◆ Aim of the exercise ◆
Return verbatim the line containing "Screen dimensions: 1460x812" together with all lines that follow it, through the end of the records.
START Task data
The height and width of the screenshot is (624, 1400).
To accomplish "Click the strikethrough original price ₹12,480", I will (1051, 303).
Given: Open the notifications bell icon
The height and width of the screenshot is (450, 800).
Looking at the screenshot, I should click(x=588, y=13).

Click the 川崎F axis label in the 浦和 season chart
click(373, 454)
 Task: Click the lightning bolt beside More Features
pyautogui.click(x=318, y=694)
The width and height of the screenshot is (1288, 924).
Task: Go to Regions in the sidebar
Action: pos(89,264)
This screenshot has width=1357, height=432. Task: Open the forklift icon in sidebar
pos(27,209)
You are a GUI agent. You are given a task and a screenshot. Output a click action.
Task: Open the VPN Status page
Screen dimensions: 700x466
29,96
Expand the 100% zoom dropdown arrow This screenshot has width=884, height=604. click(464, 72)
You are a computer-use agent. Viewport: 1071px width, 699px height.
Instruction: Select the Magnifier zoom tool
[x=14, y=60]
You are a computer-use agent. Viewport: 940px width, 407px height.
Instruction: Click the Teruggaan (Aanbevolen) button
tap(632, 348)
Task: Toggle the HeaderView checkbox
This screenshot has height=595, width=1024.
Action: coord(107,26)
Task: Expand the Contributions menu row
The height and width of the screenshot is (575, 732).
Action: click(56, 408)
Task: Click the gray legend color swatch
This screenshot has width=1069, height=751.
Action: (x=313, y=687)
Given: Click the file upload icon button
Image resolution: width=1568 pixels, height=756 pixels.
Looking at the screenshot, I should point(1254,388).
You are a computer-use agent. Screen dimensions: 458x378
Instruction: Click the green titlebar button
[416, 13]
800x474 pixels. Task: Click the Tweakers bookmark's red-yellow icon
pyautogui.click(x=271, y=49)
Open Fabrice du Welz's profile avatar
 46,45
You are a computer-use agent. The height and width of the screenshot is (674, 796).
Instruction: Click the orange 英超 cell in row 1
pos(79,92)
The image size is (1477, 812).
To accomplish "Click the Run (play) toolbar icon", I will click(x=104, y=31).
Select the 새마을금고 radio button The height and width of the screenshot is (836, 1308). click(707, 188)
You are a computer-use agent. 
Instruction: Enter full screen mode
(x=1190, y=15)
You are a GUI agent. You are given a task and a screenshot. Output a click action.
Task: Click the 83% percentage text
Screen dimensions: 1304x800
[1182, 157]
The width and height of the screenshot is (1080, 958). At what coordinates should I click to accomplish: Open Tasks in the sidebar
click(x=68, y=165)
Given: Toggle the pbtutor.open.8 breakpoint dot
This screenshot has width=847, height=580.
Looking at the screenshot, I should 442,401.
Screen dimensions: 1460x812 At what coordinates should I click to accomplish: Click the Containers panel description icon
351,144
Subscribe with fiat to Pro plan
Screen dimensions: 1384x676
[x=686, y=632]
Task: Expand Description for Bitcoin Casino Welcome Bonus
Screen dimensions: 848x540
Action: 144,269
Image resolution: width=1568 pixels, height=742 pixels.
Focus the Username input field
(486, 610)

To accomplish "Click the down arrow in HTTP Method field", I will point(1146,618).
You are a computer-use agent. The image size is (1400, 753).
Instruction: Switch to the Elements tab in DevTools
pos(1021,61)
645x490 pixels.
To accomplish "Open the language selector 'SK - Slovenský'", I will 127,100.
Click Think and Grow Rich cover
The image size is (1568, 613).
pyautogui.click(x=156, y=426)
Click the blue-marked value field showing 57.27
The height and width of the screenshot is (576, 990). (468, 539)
END Task data
◆ Task output ◆
Screen dimensions: 1460x812 At what coordinates should I click to accomplish: Click the Containers panel description icon
351,144
Subscribe with fiat to Pro plan
Screen dimensions: 1384x676
[x=686, y=632]
Task: Expand Description for Bitcoin Casino Welcome Bonus
Screen dimensions: 848x540
Action: 144,269
Image resolution: width=1568 pixels, height=742 pixels.
Focus the Username input field
(486, 610)

To accomplish "Click the down arrow in HTTP Method field", I will point(1146,618).
You are a computer-use agent. The image size is (1400, 753).
Instruction: Switch to the Elements tab in DevTools
pos(1021,61)
645x490 pixels.
To accomplish "Open the language selector 'SK - Slovenský'", I will 127,100.
Click Think and Grow Rich cover
The image size is (1568, 613).
pyautogui.click(x=156, y=426)
Click the blue-marked value field showing 57.27
The height and width of the screenshot is (576, 990). (468, 539)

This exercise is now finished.